No cinema você fez trabalhos que chamaram atenção, foram premiados e racharam opinião do público, como o Cleópatra, do Bressane.
Alessandra - Rachar o público em termos, né? Cinema não é para agradar todo mundo. Esta não é a função do cinema. Ele tem que agradar as pessoas que gostam daquilo. Não existe uma entidade chamada "o público". O público é formado por diversos segmentos. A televisão tem essa função de agradar ao maior número de pessoas possível, mas o cinema, no meu entender, não é isso. Trabalhar com o Júlio [Bressane] foi muito importante na minha vida. Eu me realizei como criadora, aprendi muito sobre cinema com ele, me apaixonei pelo cinema com ele, me apaixonei pela questão da imagem. E, poxa, eu fui para Veneza duas vezes com o Júlio Bressane [para o Festival de Veneza]. Em Veneza eu dei autógrafo. A gente ficou muito tempo em cartaz na França. Isso que é bacana de transitar. Eu tenho orgulho da minha escolha profissional de poder fazer uma novela das oito na Rede Globo, conseguir falar com o maior número de pessoas possível, fazendo a minha arte, levando meu modo de ver o mundo, e, ao mesmo tempo, fazer o filme do Bressane e falar com outros públicos como os italianos... Se fosse para escolher uma coisa só faltaria um pedaço de mim.

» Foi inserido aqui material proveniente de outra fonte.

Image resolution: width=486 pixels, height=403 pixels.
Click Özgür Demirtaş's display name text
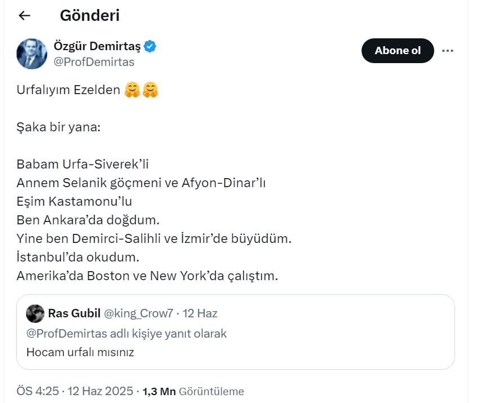(x=99, y=47)
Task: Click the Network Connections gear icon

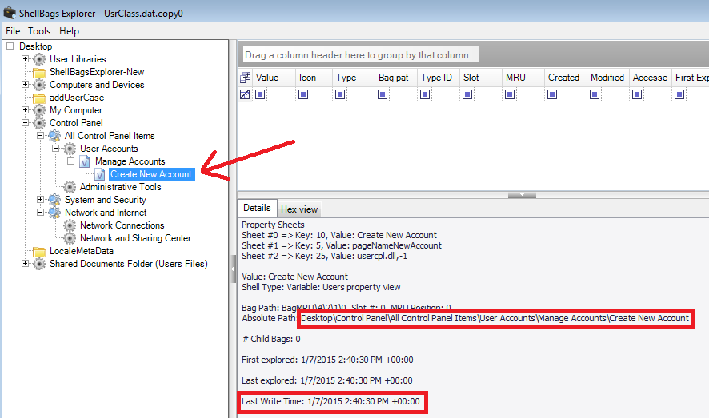Action: 70,225
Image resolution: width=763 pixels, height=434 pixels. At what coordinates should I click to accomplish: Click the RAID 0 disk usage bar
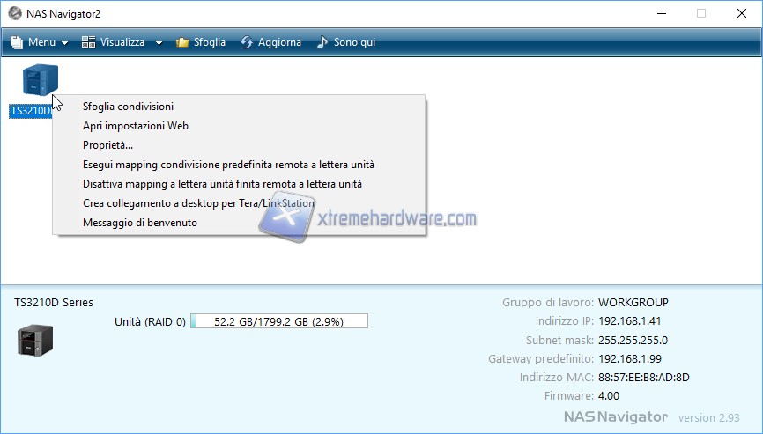coord(278,321)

E sobre o futuro na TV? Que tipo de papel você tem vontade de fazer?
Alessandra - Eu tenho vontades sim. Gostaria de fazer um personagem do povo. E também ligado à comédia.

Na TV você não fez muitos trabalhos ligados ao humor.
Alessandra - Não. Mas todas as minhas vilãs puxam para o cômico. A Paula, a Selminha [de Desejos de Mulher]... A gente não falou da Selminha ainda! Adorei fazer a Selma, ela era terrível e o mais legal foi a dupla que fazia com o mordomo, o ator Niltinho Bicudo. Nos divertimos muito e os diálogos eram muito bons! O figurino também era muito copiado nas ruas. Era chamada de Selminha Bin Laden [risos]. E tem um lado cômico porque essa vilanice extrema tem uma coisa que chega a ser engraçada. Fazer vilã é divertido. Mas queria fazer mais comédia na televisão.